燃料電池車や家庭用暖房といった用途は、直接電化による代替手段の急速な進展により、最も有望性が低い応用分野である。一方で、水素は産業用途、長期間のエネルギー貯蔵、長距離輸送といった分野で可能性を有しているが、その競争力は、広範な導入によって大幅なコスト削減が実現されることに依存している。
現時点での水素製造コストの推定値は最大で5倍ものばらつきがあり、輸送・貯蔵コストを加味すれば、2030年の目標達成は困難であると考えられる。また、水電解やメタン改質(CCS付き)による水素製造は、全体システムや上流段階での温室効果ガス排出を増加させる可能性があり、加えて水資源の枯渇や有機汚染の問題もある。今後の研究は、こうした不確実性の解消に向けて取り組むべきであり、競争力のある優先分野に戦略的に水素を展開することが求められる。
2.”Key Points”(キーポイント)の和訳
・水素は多用途に使用可能な柔軟性を持つが、クリーン水素の導入は、直接電化などの代替手段と比較して、コストおよび持続可能性の観点で最も効果が見込まれる分野に戦略的に限定して行うべきである。
・システム的障壁を克服するためには、供給・需要・インフラが同時に発展する必要がある。しかし、水素の物理的特性――低エネルギー密度、可燃性、漏洩性、金属脆化性――は、あらゆる段階においてコスト、安全性、社会的受容性の課題をもたらす。
・数十年にわたり、クリーン水素経済の予測は「スケール拡大によるコスト削減」に依存してきた。しかし実際には、製造コストはエンジニアリングとエネルギー入力に大きく依存しており、加えて輸送、貯蔵、利用にかかるコストもある。これらは、太陽光発電や蓄電池のように急激なコスト低下を示す可能性は低い。
・クリーン水素が脱炭素化の目標に貢献するためには、サプライチェーン全体を通じて低排出でなければならない。システムレベルでの評価では、クリーン水素製造に伴う上流段階や副次的な温室効果ガス排出、さらには広範な環境影響が問題として浮上している。持続可能なクリーン水素の実現には、複数の前提条件が満たされる必要がある。
・短期的には、再生可能電力は水素製造に回すよりも、発電・暖房・輸送などに直接使用する方が温室効果ガスの削減効果が高い。長期的には、水素が余剰再エネ電力の電力系統への統合を通じて、その導入を促進する役割を果たす可能性がある。
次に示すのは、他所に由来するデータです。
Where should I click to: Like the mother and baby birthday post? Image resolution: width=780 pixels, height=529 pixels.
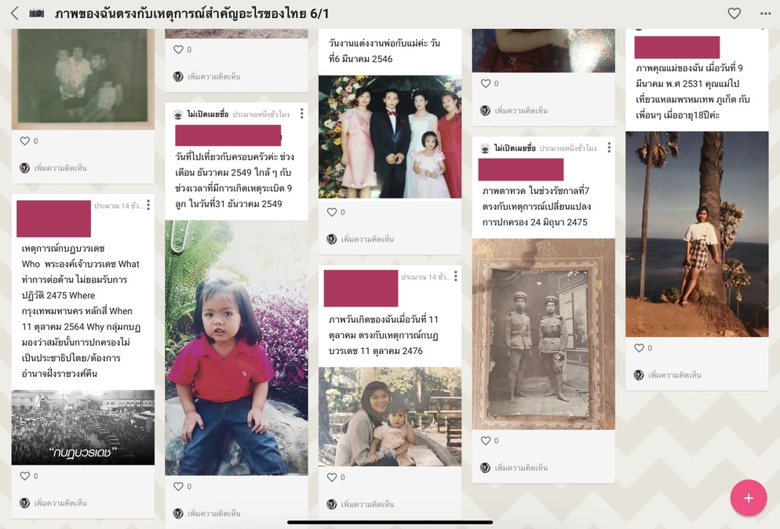coord(332,477)
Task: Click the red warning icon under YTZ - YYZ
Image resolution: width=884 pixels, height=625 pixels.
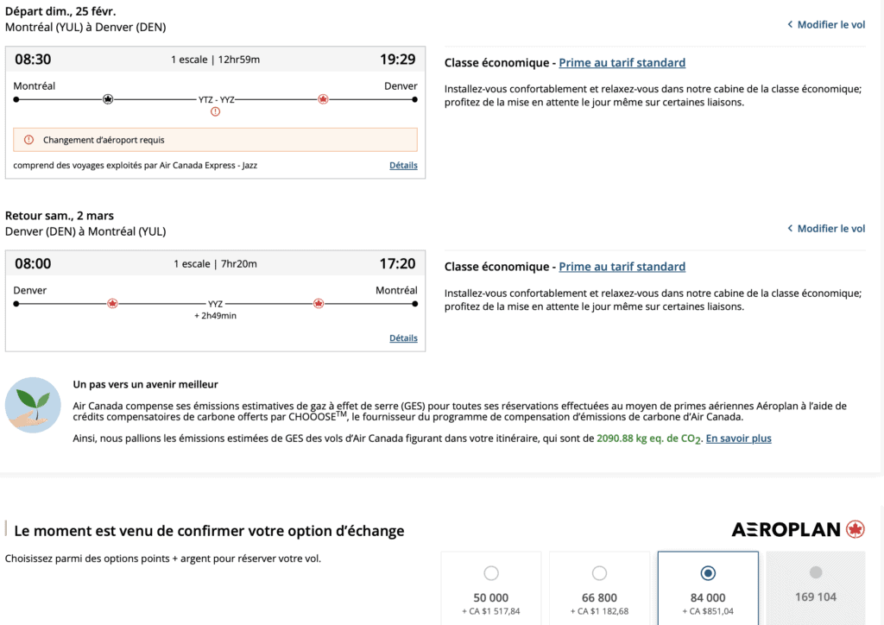Action: 216,111
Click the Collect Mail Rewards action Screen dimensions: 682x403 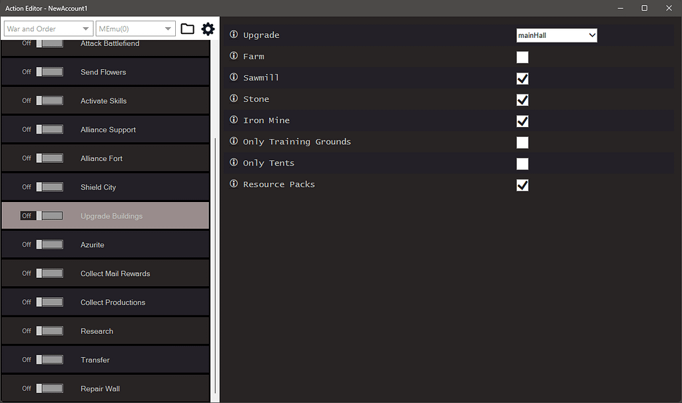point(105,273)
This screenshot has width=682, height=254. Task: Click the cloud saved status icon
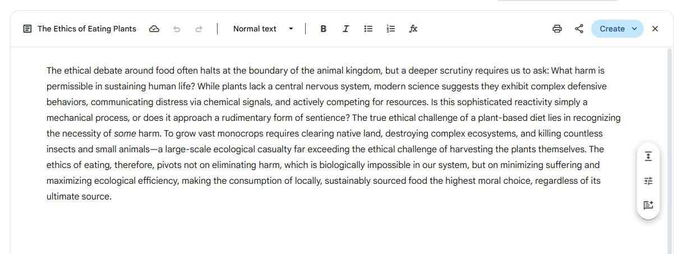coord(154,29)
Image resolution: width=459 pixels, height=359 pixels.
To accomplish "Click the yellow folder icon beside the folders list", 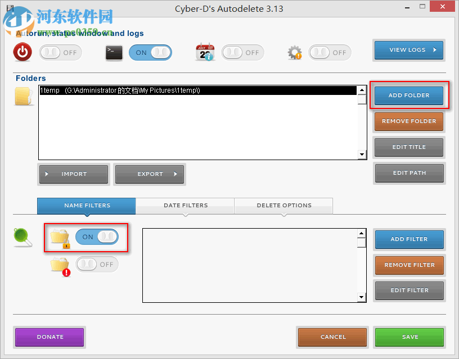I will [23, 96].
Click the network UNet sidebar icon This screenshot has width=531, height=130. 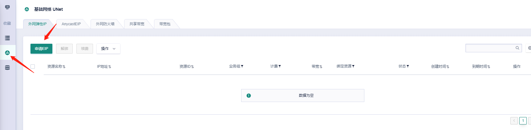click(x=7, y=53)
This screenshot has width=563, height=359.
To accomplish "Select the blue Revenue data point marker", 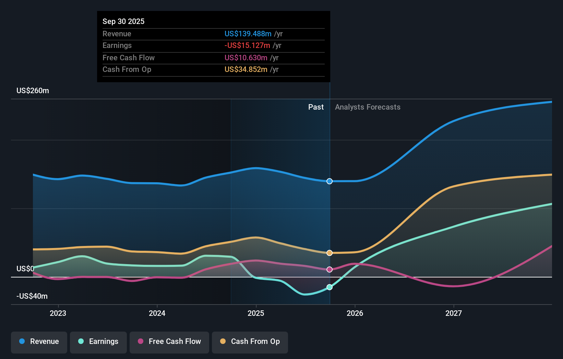I will click(x=330, y=181).
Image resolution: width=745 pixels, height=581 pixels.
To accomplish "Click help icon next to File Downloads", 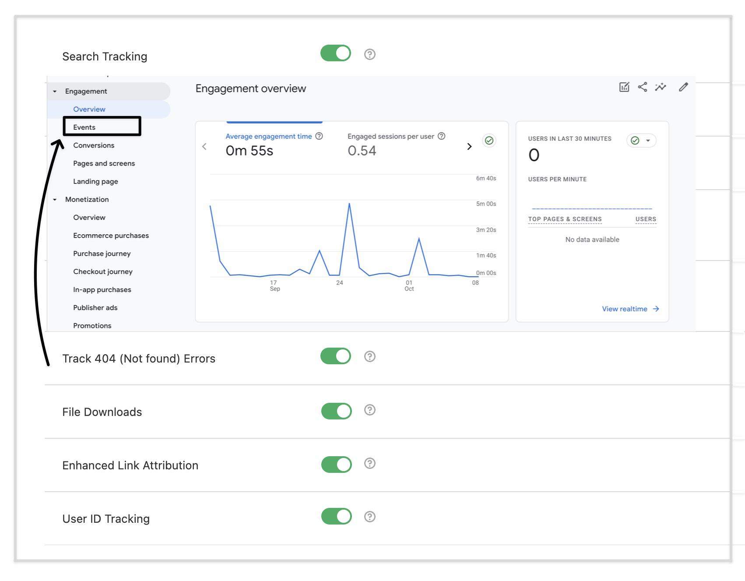I will [x=370, y=410].
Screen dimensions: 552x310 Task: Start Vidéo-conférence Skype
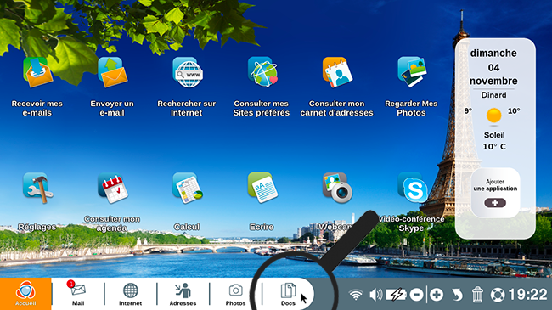(413, 188)
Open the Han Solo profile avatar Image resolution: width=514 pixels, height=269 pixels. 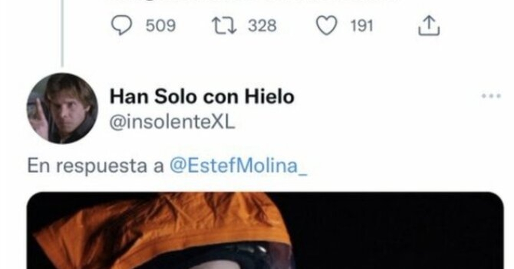click(x=62, y=108)
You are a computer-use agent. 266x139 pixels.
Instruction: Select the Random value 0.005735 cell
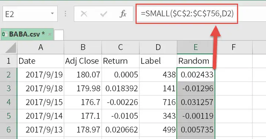(196, 130)
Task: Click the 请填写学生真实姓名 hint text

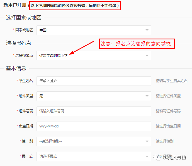Action: click(x=172, y=81)
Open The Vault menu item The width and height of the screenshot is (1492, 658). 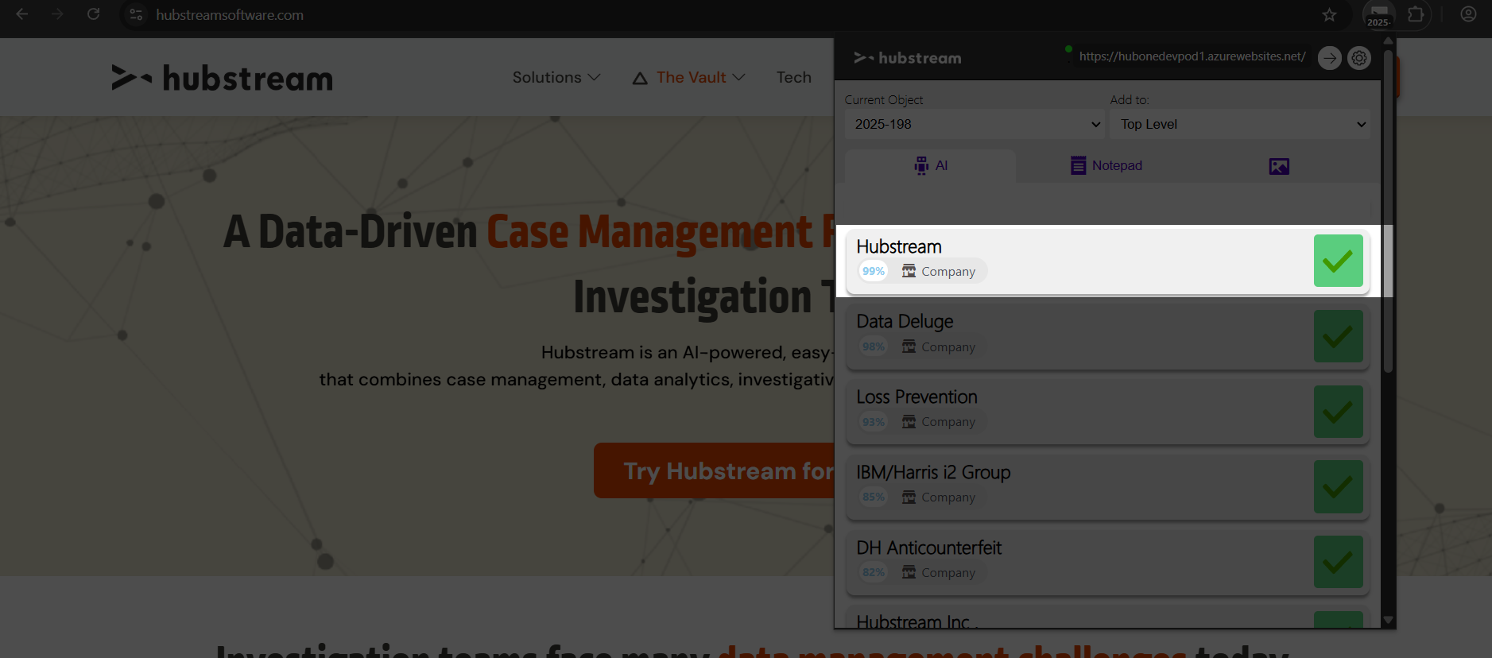[x=689, y=77]
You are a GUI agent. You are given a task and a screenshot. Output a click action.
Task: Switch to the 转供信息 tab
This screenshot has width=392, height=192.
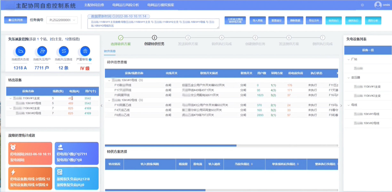pos(110,51)
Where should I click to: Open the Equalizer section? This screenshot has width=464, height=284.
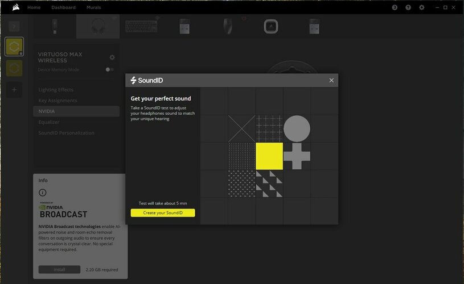(50, 122)
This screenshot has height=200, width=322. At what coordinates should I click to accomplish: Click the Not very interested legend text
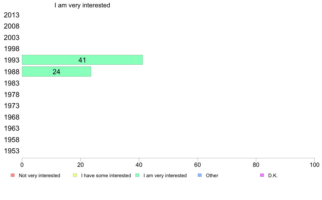pos(39,176)
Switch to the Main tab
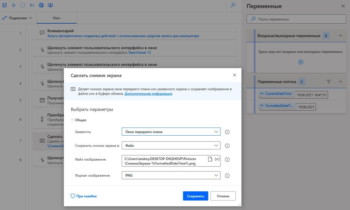This screenshot has width=350, height=210. coord(56,18)
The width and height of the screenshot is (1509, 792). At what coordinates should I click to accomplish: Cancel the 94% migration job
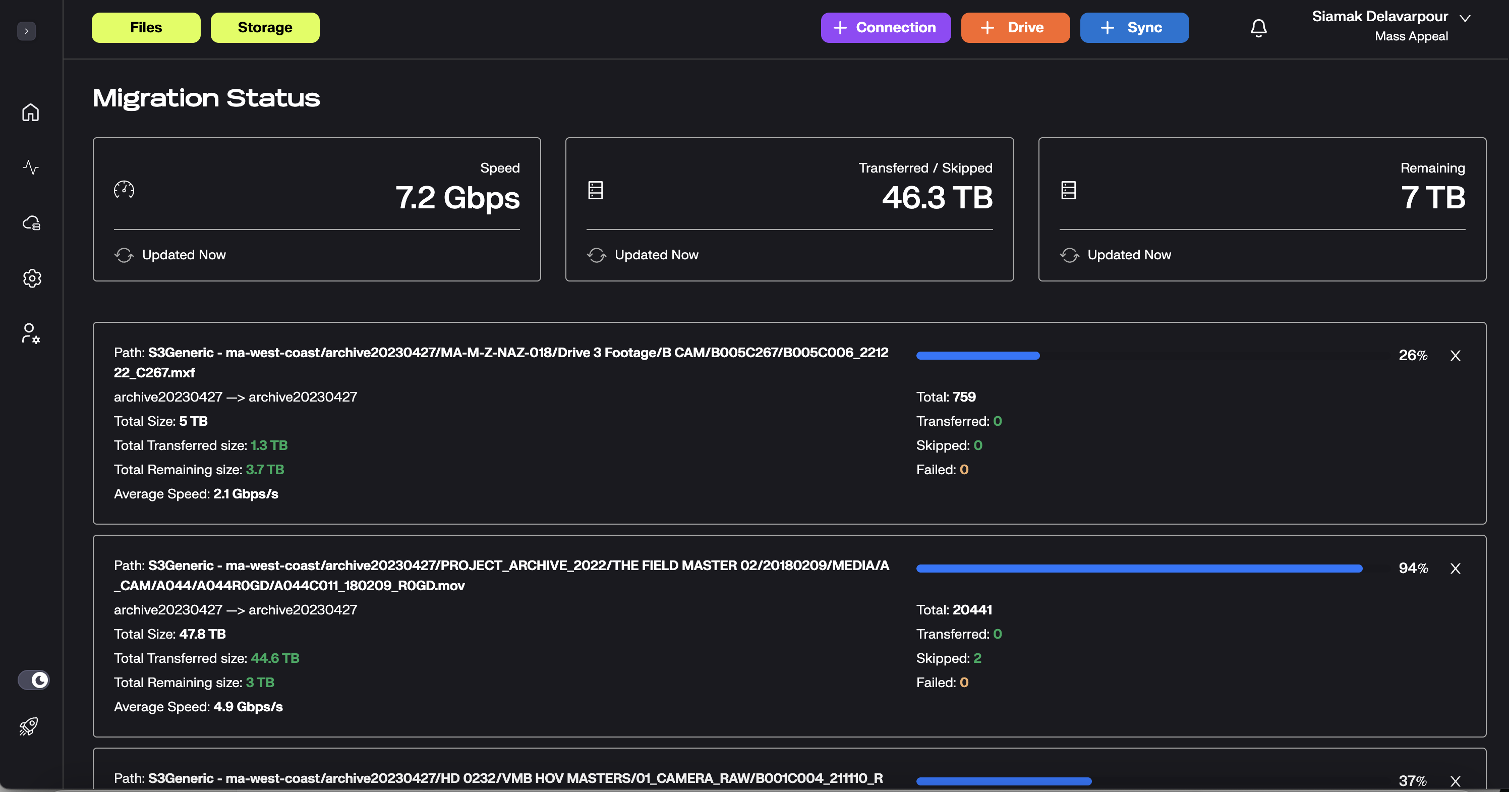(1455, 568)
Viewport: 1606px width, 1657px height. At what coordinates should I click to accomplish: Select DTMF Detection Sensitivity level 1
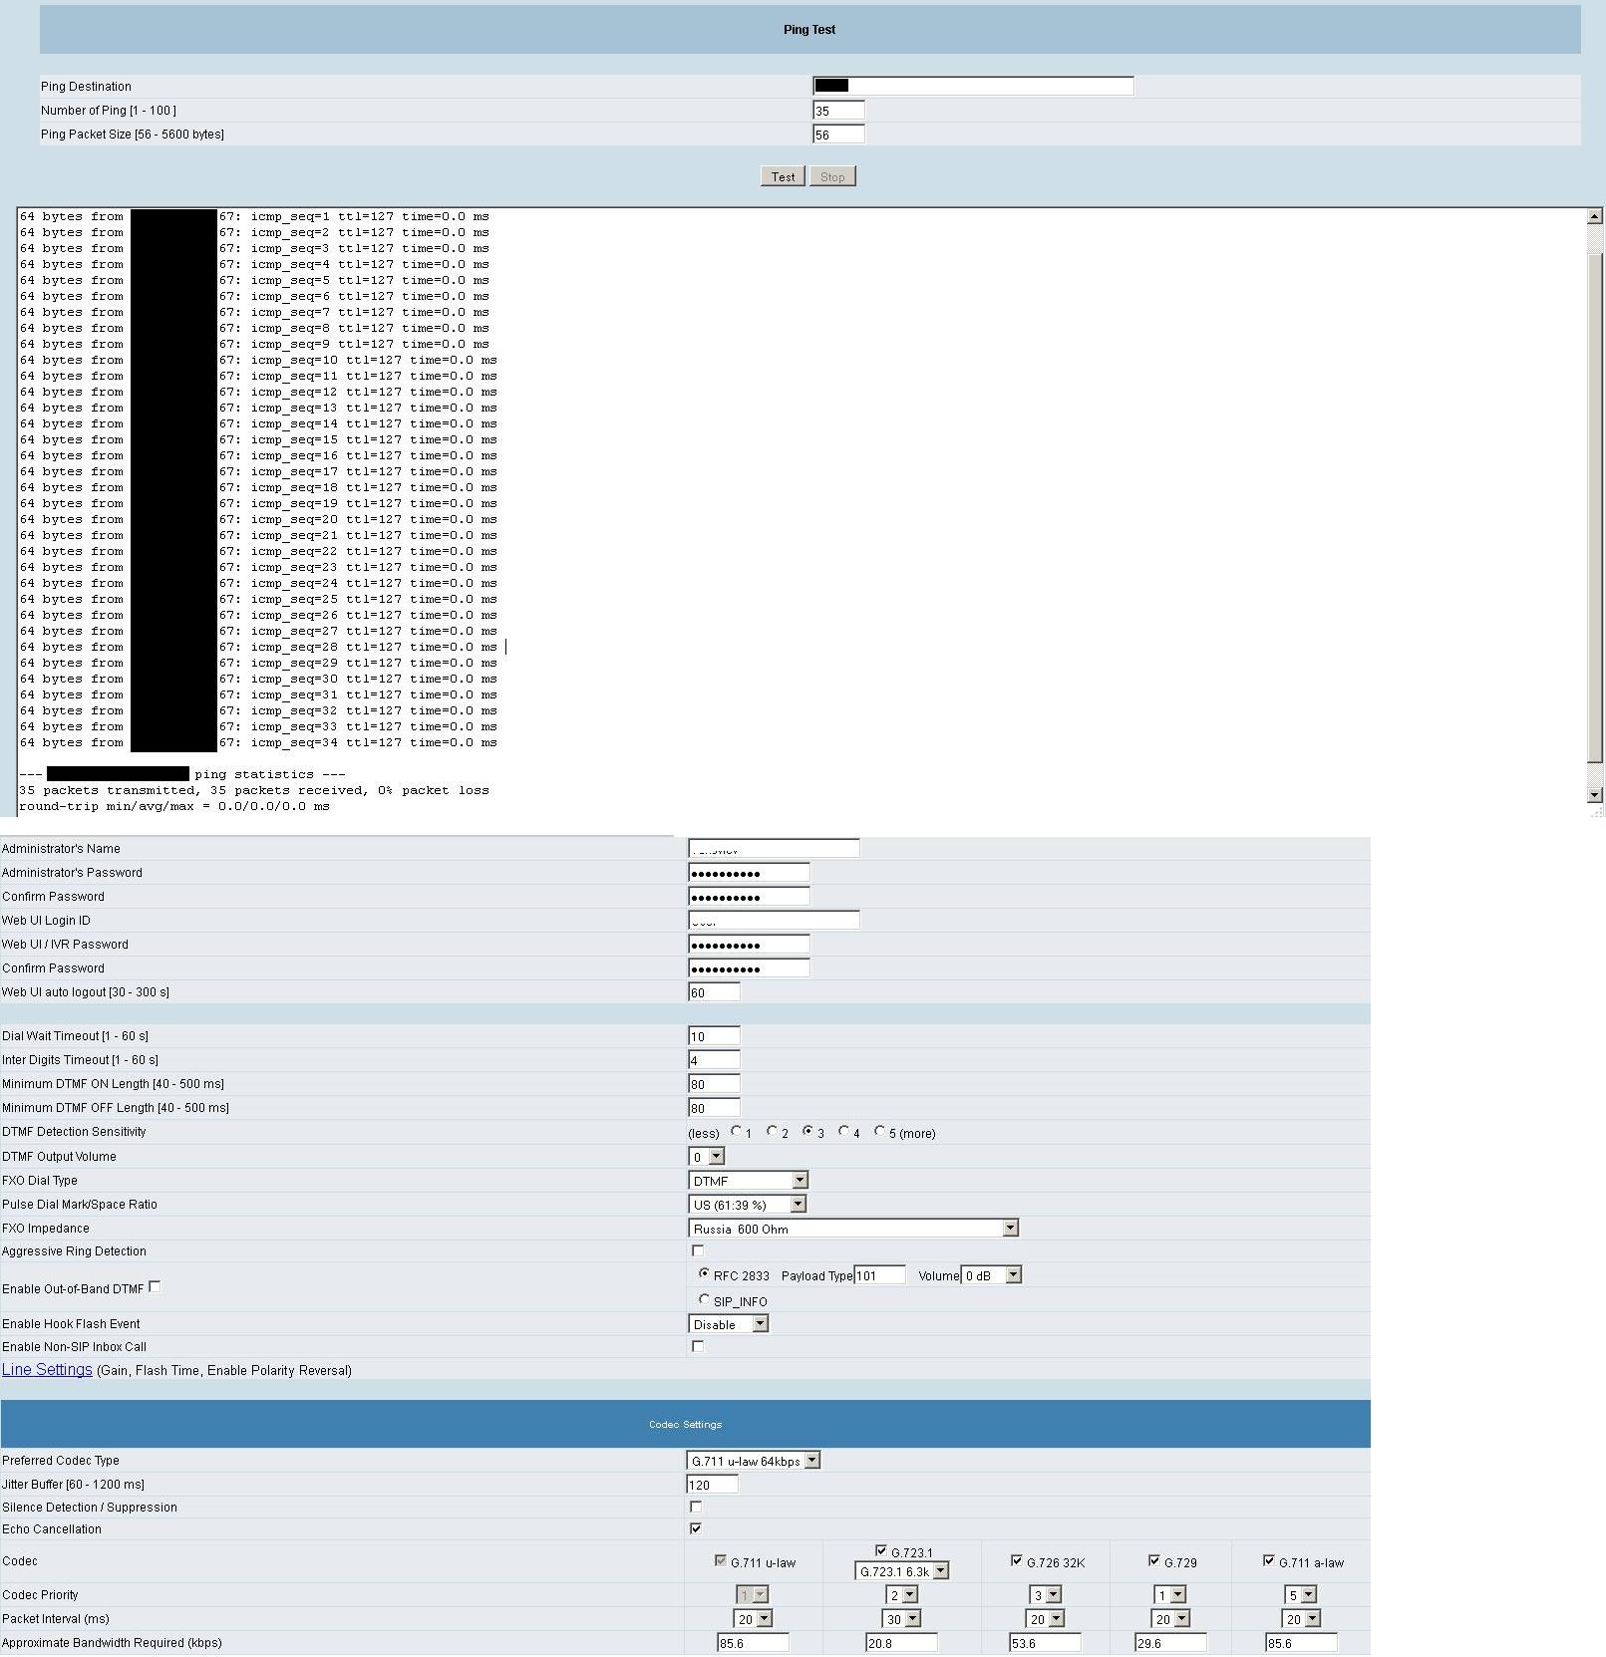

・低炭素水素は、既存用途(石油化学や肥料など、世界のCO?排出の約2%に相当)の脱炭素化に不可欠である。また、鉄鋼、重量物輸送、長期貯蔵など、他の選択肢が極めて高コストとなる用途でも重要である。水素戦略は、これらの分野を優先的に支援することで、最大の効果を発揮すべきである。
3.図の抜粋
現在の水素製造・用途
b. 現在の水素生産量は年1億トン(100 Mt)弱で、主に原料用途に使用されているが、エネルギー量にすると世界の最終エネルギーの3%程度。
c. 現在の製造の原料は主に天然ガスと石炭、それに化学プロセスの副生水素。クリーン水素は1%程度。
d. 用途は石油精製、アンモニアの製造原料、メタノール製造原料など。
水素の導入予測の変化
左側の線に示されるように2000年頃までの水素の導入予測には大きな期待が示されていた。
右側の最近の予測でも相当大きな値もあるが、平均的には2050年に300Mt程度で現在の生産量(100 Mt弱、生産の実績は点線)の3倍程度。
水素製造のコスト
現在のクリーン水素プロジェクトにおけるコストは黒●。英国・日本・米国の目標コストは青色の線なので、プロジェクトでのコストと目標コストには大きな差がある。
水素の輸送に伴うCO2排出量の増加
船舶による輸送(上)では水素液化の転換プロセスのエネルギーが大きい。パイプラインによる輸送(下)では配管敷設などが大きく、距離に比例して増加。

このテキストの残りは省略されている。